Aufgaben
1. Kürze im Forumsbeitrag den Absatz, der mit „Liegt die Antwort vielleicht darin“ beginnt, und behalte seine wichtigsten Aussagen bei.
2. Setze den Forumsbeitrag über Geige und Gitarre nach seiner letzten Zeile fort.

____ Forumsbeitrag

Beitrag von irondack »

[quote="Kingfrog"]
Warum entwickelt sich eine Geige so positiv, daß z.B. eine
Stradivari von 1720 Millionenbeträge wert sein soll und eine
Akustikgitarre nicht?


Viele Grüße, NIk[/quote]

Hi Nik,

interessantes Thema...

Liegt die Antwort vielleicht darin, daß es bei Geigen seit über 200 jahren baulich (Tonholz) keine Änderung - Weiterentwicklung gibt.
Alle Geigen haben Fichtendecke und Ahornkorpus, bei Gitarren hat man wohl die "Stradivari-Gitarre" noch nicht erfunden.

...oder spielt die geschnitzte Decke eine Rolle, die ist ja ganz anders wie bei einer flattop..

Gruß
Rainer
...only a Gallagher is good enough
Gast

Re: Gitarre - Geige (Stradivari)

Beitrag von Gast »

________
____ Gesammelte Daten

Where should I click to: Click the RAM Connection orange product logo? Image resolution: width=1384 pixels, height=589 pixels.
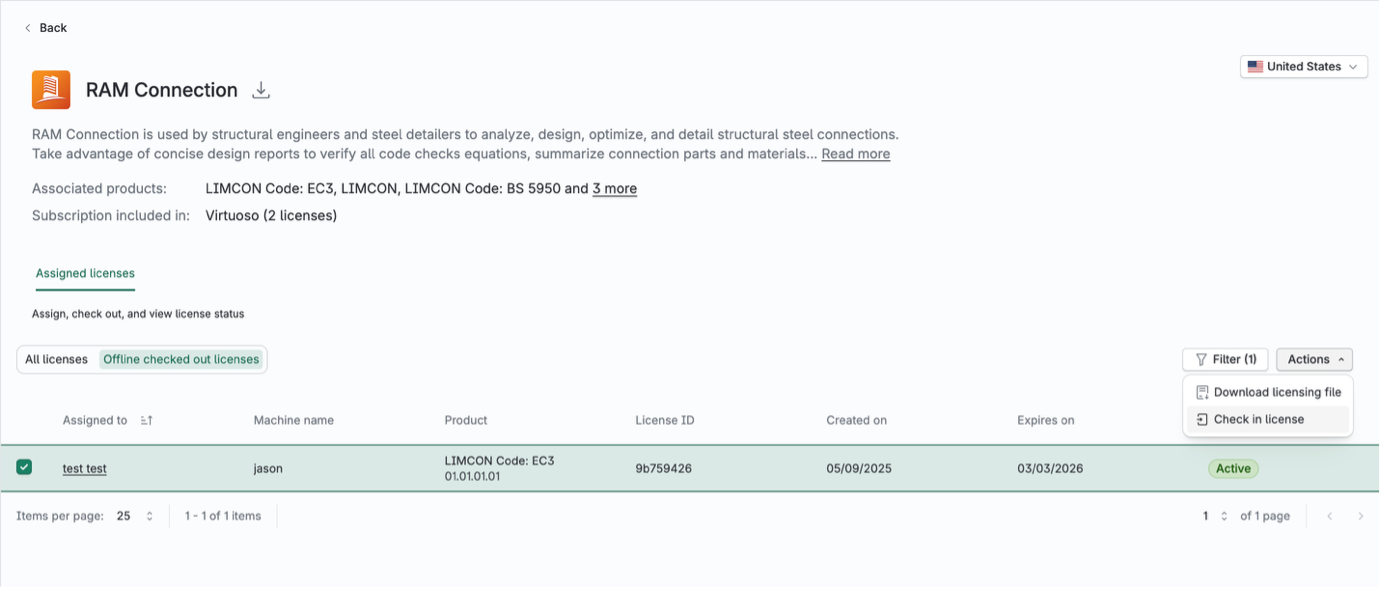[x=51, y=90]
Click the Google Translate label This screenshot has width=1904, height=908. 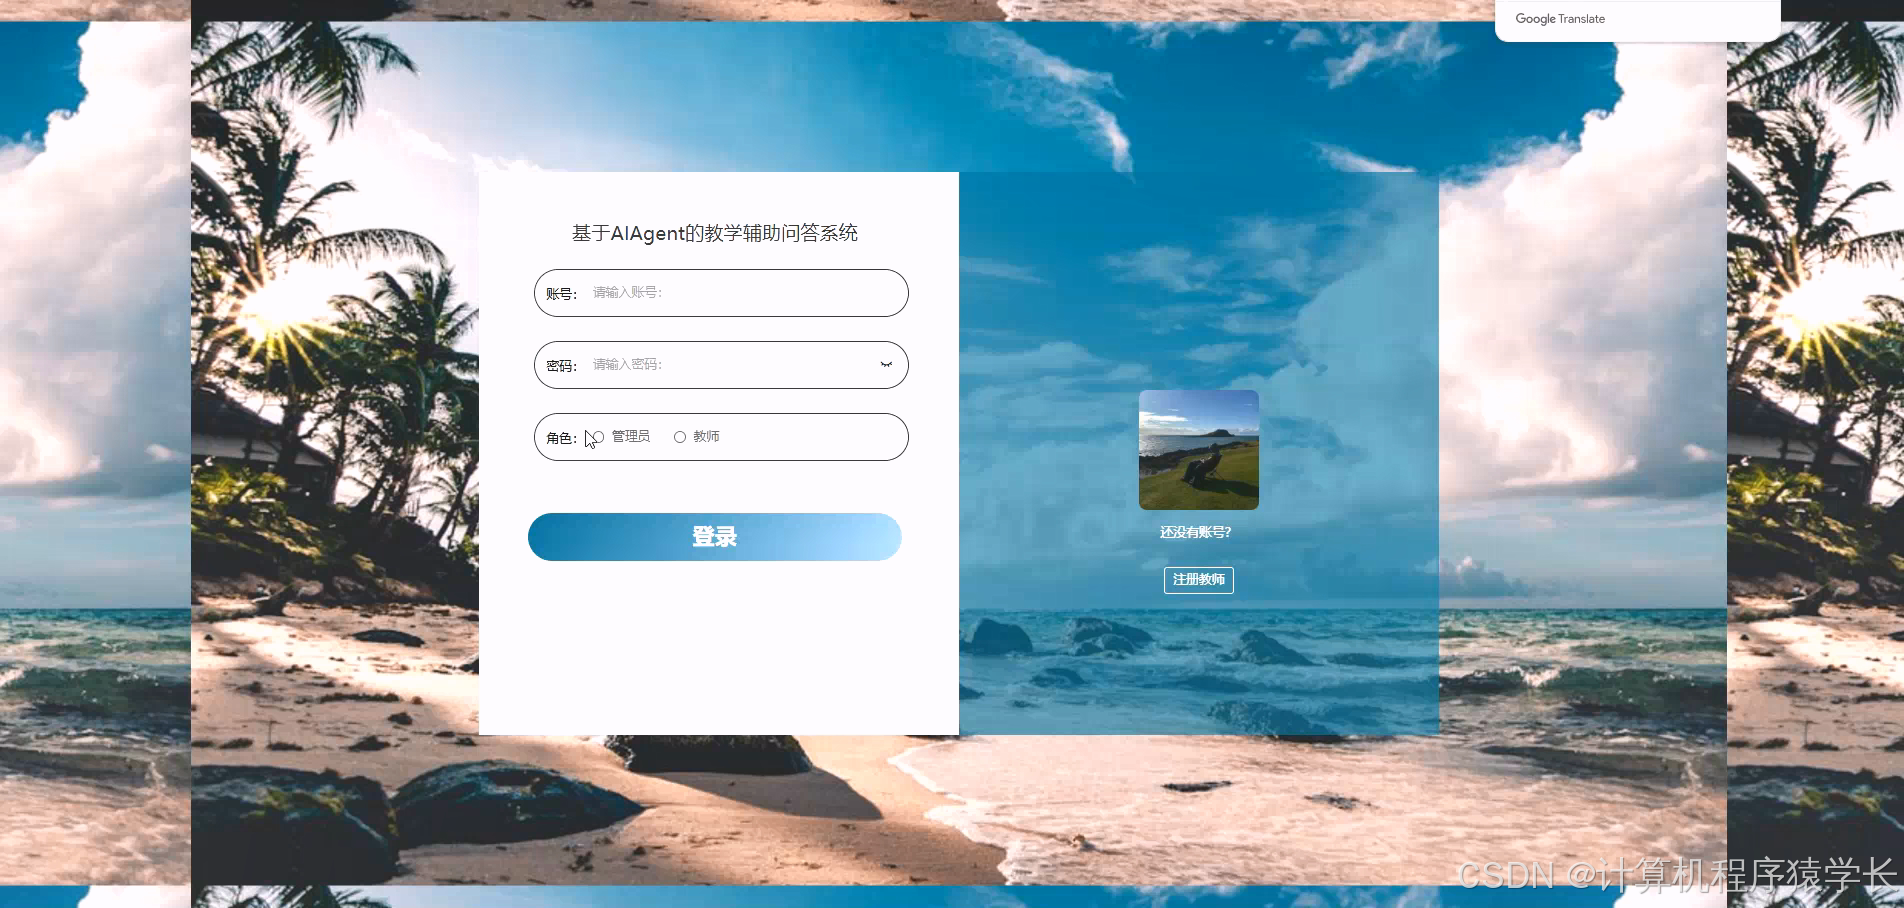click(1558, 18)
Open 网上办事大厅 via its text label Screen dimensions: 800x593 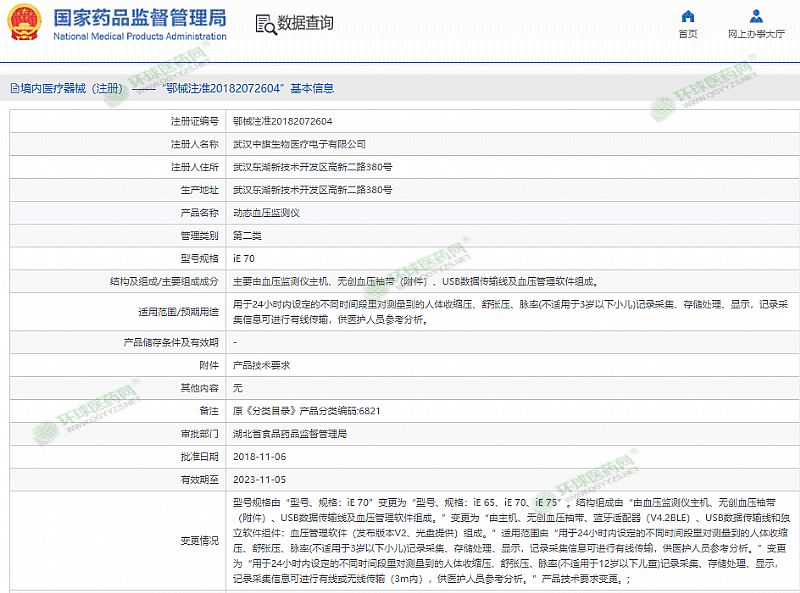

________

Lösungen
1. Möglicherweise liegt es daran, dass Geigen seit über 200 Jahren baulich (beim Tonholz) nicht verändert oder weiterentwickelt wurden: Alle haben eine Fichtendecke und einen Ahornkorpus. Eine „Stradivari-Gitarre“ wurde dagegen wohl noch nicht erfunden.

2.
Ich habe zwar keine wirkliche Ahnung, aber ich könnte mir vorstellen, dass die enormen Zugkräfte von Gitarren-Stahlsaiten das Holz mit der Zeit ermüden, da die Konstruktion ständig unter Hochspannung steht, wogegen die recht kurzen Violinensaiten viel weniger Zugkräfte entwickeln und die Konstruktion auch über Jahrzehnte nicht viel auszuhalten hat.
Gast

Beitrag von Gast »

Ich hab mal gehört, dass alte und wertvolle Geigen immer wieder restauriert werden, weil es beim langjährigen Gebrauch ohne Wartung sich das Instrument quasie "zerlegen" würde.
Spielbare Instrumente sollen demzufolge immer wieder zum Kundendienst, das würde kein Instrument auf Dauer aushalten, allein schon durch die Abnutzung muss immer wieder etwas gemacht werden.

Ich glaube nicht unbedingt, dass eine Gitarre irgendwann kein Leben mehr hat, und wenn ja liesse es sich bei teuren Gitarren sicherlich auch wieder richten, was würde es denn sonst nützen.... wär ja nur rein was zum Sammeln, einen hohen Nutzwert würde sie nicht mehr bringen.
Und es gibt eine Menge vintage Gitarren, tw. über 80 Jahre alt (Martins, Gibsons...) die toll klingen.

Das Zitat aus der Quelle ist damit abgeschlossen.